Bottom Lines

May 19, 2017

The cost of everything in everyday life seems to rise every year. Everything, that is, except the bread and butter revenue source of the Michigan High School Athletic Association.

Next school year – 2017-18 – is the 14th straight year that ticket prices for the District level of MHSAA basketball and football tournaments have remained unchanged; and it’s the 15th consecutive year without increase at the Regional level of those tournaments. Five bucks.

Meanwhile, the cost of venues hosting some MHSAA championships is rising rapidly. Even if calendar conflicts were not evicting the MHSAA from Michigan State University’s Breslin Center, steeply increased expenses could have the same effect.

There was a time when universities across the U.S. wanted state high school association tournaments using their on-campus facilities. This was a public service as well as a marketing tool for those institutions.

Today these universities derive much more revenue from higher international student tuition than is paid by the in-state students who first come to the campus to play in or watch state high school championships. Even more important than tuition dollars are research grants, royalties and donations to what is now the big business of higher education.

Where campus athletic facilities are operated outside the athletic department it is even more evident that money trumps the mission of public service, at least as it relates to facility usage and secondary school athletic programs which, to be sure, are less important than the search for world peace and cancer cures by our universities.

People might believe it’s more appropriate for MHSAA events to be on college campuses than in commercial arenas; but frankly, it’s getting hard for us to see a difference. The bottom line drives them both.

Every Coach, Every Year

April 20, 2018

Fourteen years ago, the Michigan High School Athletic Association retooled its coaches education program and launched the Coaches Advancement Program. We charged MHSAA Assistant Director Kathy Westdorp to take CAP “anywhere, any time” ... to deliver this face-to-face coaches education anywhere and any time school districts or leagues or coaches associations gathered a sufficient number of coaches to attend. Kathy delivered. Kathy and a committed cadre of trained instructors/facilitators who give up many evenings and weekends to deliver in-person education.

We launched CAP with the slogan, “anywhere, any time.” But it’s time now for a second slogan ... “every coach, every year.”

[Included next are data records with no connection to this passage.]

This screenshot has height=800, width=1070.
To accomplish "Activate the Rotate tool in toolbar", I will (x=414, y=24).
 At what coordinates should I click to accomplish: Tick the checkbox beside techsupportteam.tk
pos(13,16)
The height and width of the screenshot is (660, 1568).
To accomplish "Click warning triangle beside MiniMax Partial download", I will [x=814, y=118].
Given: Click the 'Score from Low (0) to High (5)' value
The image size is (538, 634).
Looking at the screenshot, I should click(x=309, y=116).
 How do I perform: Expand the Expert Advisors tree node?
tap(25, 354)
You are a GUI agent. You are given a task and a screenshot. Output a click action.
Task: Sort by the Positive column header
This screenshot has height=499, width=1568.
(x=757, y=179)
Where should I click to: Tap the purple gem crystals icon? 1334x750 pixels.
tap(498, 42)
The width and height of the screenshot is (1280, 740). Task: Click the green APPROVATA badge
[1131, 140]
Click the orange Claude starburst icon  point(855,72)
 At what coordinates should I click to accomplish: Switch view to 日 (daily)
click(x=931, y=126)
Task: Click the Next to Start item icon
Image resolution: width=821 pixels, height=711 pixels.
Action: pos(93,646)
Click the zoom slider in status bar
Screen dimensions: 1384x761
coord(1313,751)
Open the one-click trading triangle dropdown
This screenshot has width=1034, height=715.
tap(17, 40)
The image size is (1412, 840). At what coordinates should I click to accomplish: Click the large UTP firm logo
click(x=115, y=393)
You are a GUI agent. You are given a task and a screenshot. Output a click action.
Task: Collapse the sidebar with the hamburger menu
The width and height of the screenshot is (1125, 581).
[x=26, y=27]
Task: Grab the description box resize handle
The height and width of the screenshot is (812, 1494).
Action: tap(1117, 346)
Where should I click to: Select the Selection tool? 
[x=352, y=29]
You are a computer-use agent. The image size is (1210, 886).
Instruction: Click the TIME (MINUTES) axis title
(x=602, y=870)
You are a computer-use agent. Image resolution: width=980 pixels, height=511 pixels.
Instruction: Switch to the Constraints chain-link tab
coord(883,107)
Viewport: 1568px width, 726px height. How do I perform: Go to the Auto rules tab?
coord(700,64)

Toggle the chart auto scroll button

It doesn’t have to be CAP, but it does have to be every year for every coach. A coaches education program that is organized and documented, research-based and relevant. Student-centered coaches education that goes well beyond Xs and Os.

We cannot define and defend educational athletics – we cannot deliver educational athletics – without this commitment to such education, every year for every coach.

In the wake of tragic events in Michigan that have received nationwide attention, it is not surprising or unmerited that our State and Federal lawmakers are busy with bills. Legislation is on the way, and much of it will focus on coaches ... including coaches among those who are mandated to report suspected sexual abuse and requiring specific training for coaches.

All of this screams for the need for coaches education ... for every coach, every year ... no matter how experienced or revered. In business, politics, entertainment and sports, it has often been the most experienced and respected persons who have acted the worst.

The need is for every coach, every year.